The 'science' of global warming
For example, here is Milstein's lead (all emphases in this post are mine):
The eerie "dead zones" that suffocated marine life off the Oregon coast in recent summers are unlike anything recorded over the past 50 years and could be driven by stronger winds that might reflect global warming trends.Could be. Might. But remember, the debate on global warming is over. There's no doubt. We have an overwhelming consensus.
Here's a rewrite that seems equally valid:
Despite claims that they are a recent phenomenon, the eerie "dead zones" that suffocated marine life off the Oregon coast in recent summers have been known to local fishermen for many years. In addition, there's little evidence that the zones are tied to global warming, much less that stronger winds are somehow tied into warmer temperatures.Even though Milstein is quoting an article in the journal Science, he calls it a "conclusion" despite its lack of certainty.
I do credit the headline writer for ignoring Milstein's lead and telling the truth -- " 'Dead zones' off coast tell no tales" -- and give Milstein points for including Lincoln County Commissioner Terry Thompson in the story. Thompson, a commercial fisherman and three-term state Democratic legislator, told Milstein that he's skeptical about the zones being a recent phenomenon. "Fishermen have known for years that you don't fish in that area in the summer.
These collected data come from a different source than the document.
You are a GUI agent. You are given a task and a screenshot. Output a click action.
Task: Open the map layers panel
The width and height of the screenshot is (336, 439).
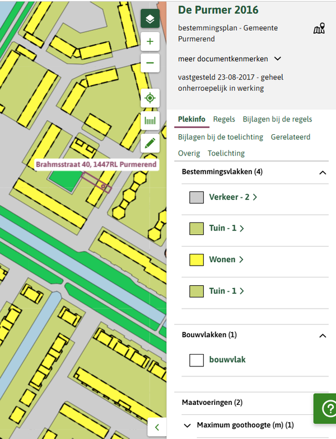(x=150, y=19)
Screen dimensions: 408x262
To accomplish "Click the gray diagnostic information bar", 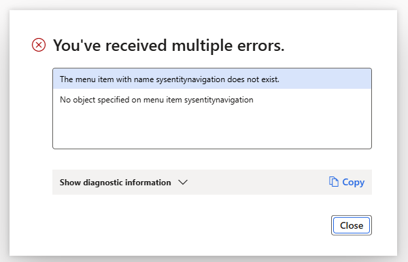I will [x=212, y=182].
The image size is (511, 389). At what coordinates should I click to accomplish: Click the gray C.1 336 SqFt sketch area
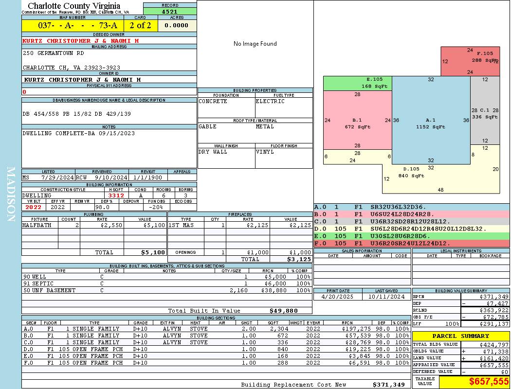(485, 110)
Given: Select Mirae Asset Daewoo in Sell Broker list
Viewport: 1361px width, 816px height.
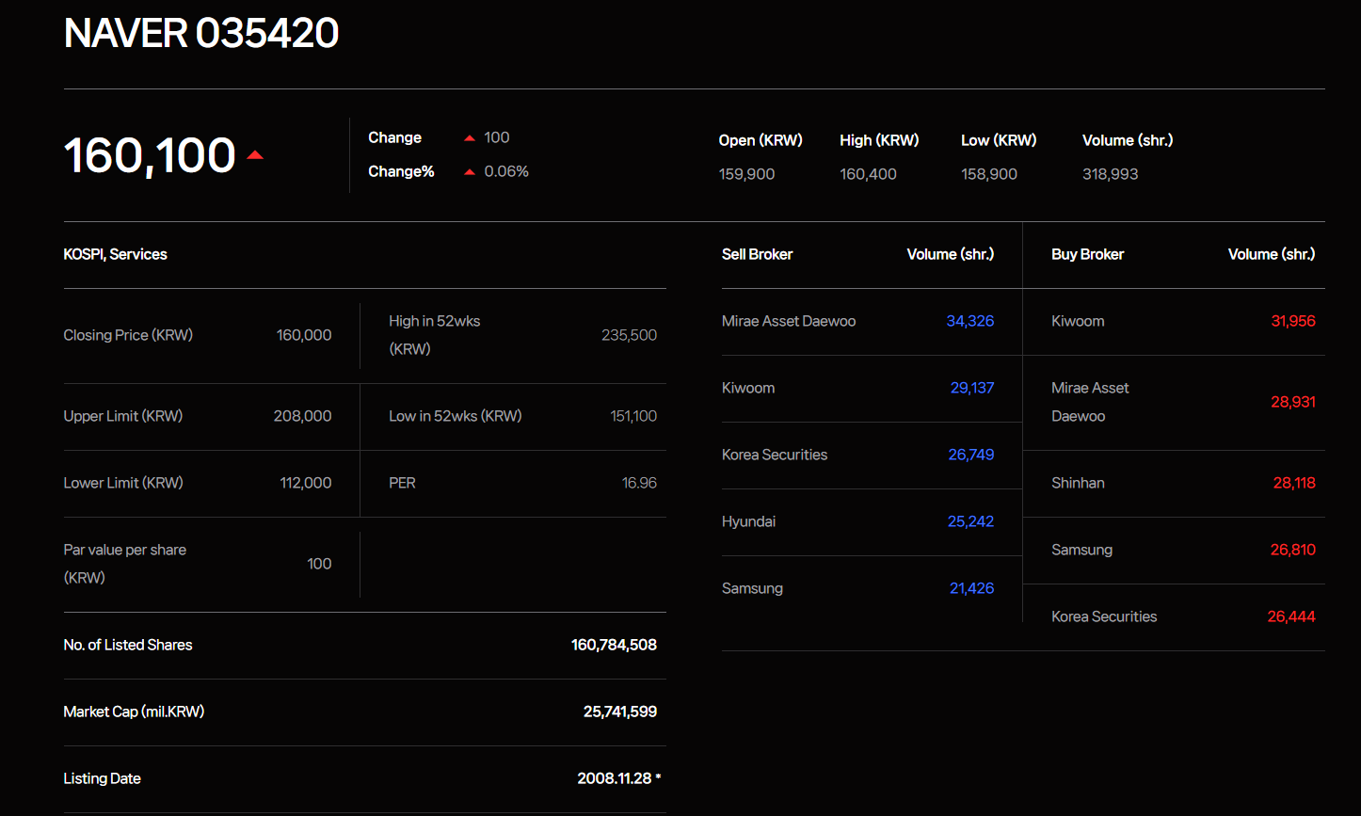Looking at the screenshot, I should (789, 321).
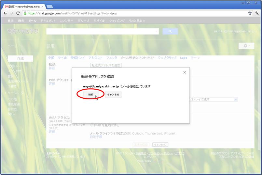Switch to the フィルタ settings tab
The image size is (262, 175).
pyautogui.click(x=112, y=57)
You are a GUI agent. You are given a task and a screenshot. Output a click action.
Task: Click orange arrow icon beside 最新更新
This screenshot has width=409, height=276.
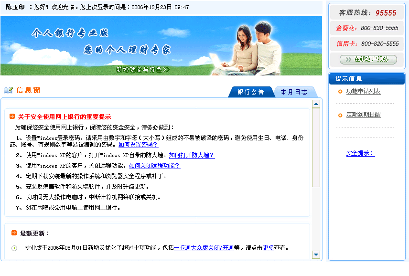[x=14, y=233]
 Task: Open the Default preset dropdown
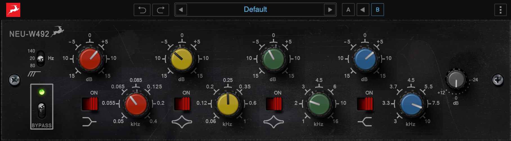coord(255,10)
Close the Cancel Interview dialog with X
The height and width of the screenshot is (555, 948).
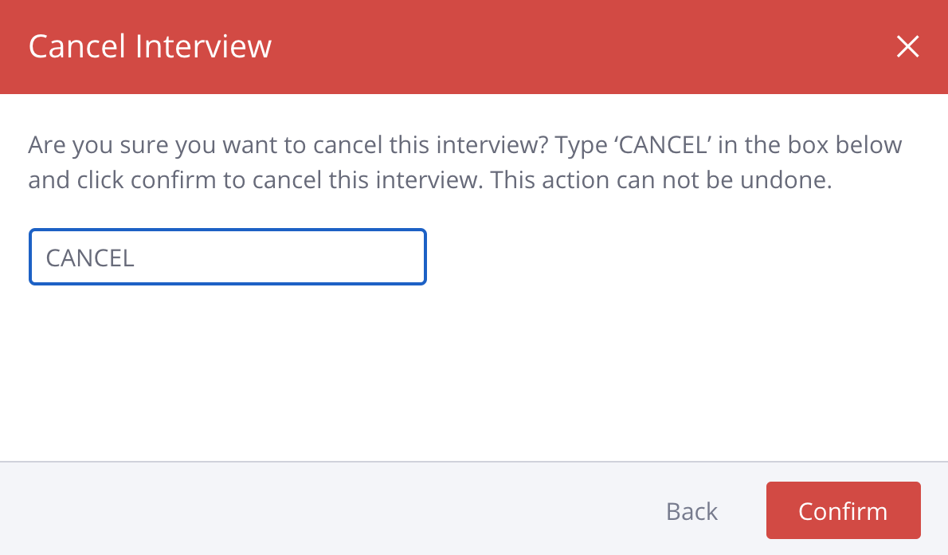pos(907,47)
We just didn't go there," he said.
As we keep reading, we see that the waters off the Oregon coast "may be coming to resemble other areas of ocean off South Africa and Chile -- where low-oxygen, or "hypoxic," conditions are more common and may themselves be worsening."
So isn't it equally fair to say they may not be coming to resemble other low-oxygen areas, and may not be worsening?
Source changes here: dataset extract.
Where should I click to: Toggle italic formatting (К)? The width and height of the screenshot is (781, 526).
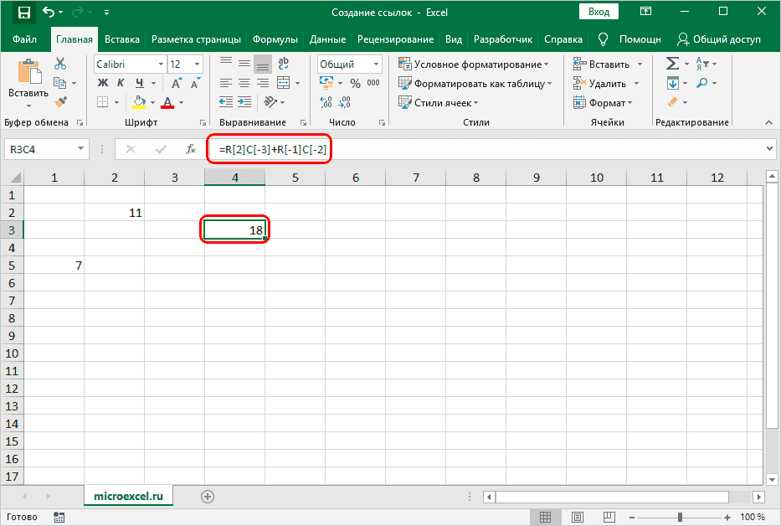pyautogui.click(x=121, y=83)
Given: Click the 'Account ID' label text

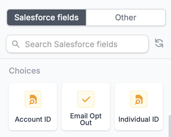Looking at the screenshot, I should pyautogui.click(x=33, y=119).
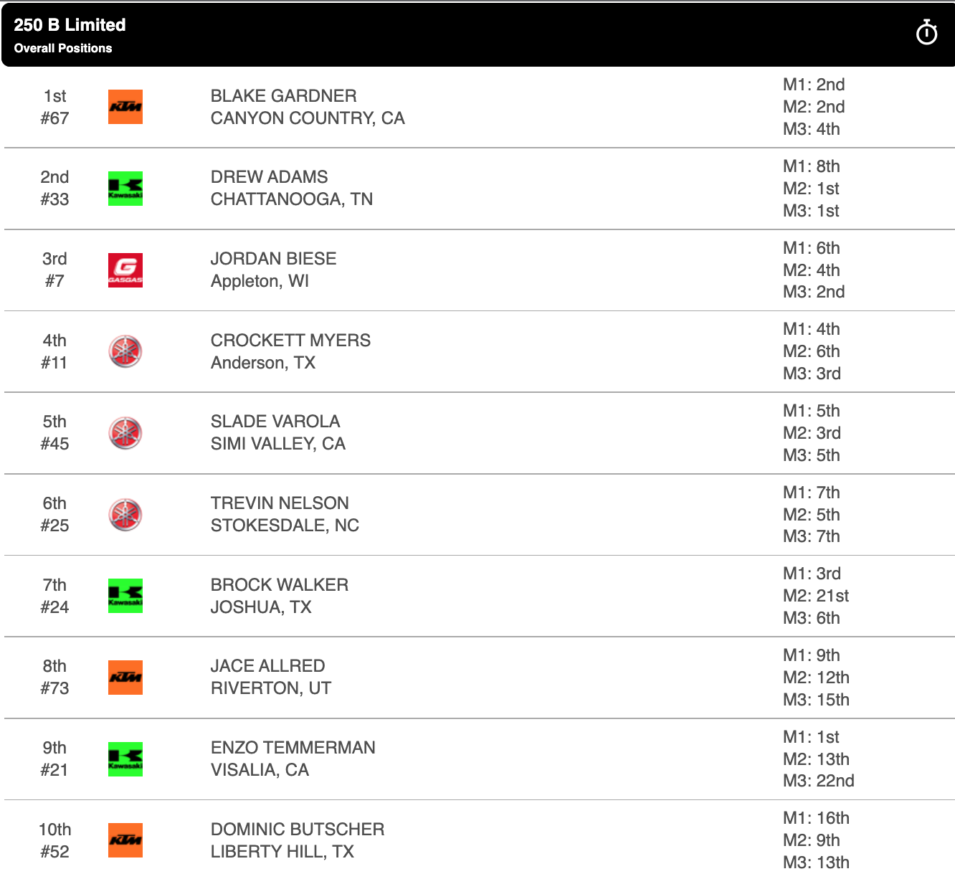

We see that lead author Francis Chan searched 50 years of records to find previous evidence of such zones, and "found little evidence before 2000 of such severe low-oxygen conditions along the undersea shelf that traces the central Oregon coast, and no evidence of the conditions pressing so close to shore."
But that means he did find some evidence that this has existed in the past. What is that evidence? Why has it been discounted?
We see that in 2006, crabs crowded coastal bays, "probably to escape the low-oxygen waters."
So is it fair to say we don't know why crabs crowded coastal bays?
And finally, in two of the last three paragraphs (#16 and 17) of Milstein's story, we see this:
Global warming is expected to heat the air over land more than over the ocean, creating the potential for the increased differences in temperatures to drive more winds, [Jack Barth, an OSU professor of oceanography and co-author of the research] said. That might fuel more upwelling, although it remains difficult to blame any single phenomenon on global warming.
"We don't have proof of the climate change signal, but the physics is consistent," Chan said.
In other words, we can't find a link to global warming, but we're going to push for that conclusion because it fits with the "overwhelming consensus."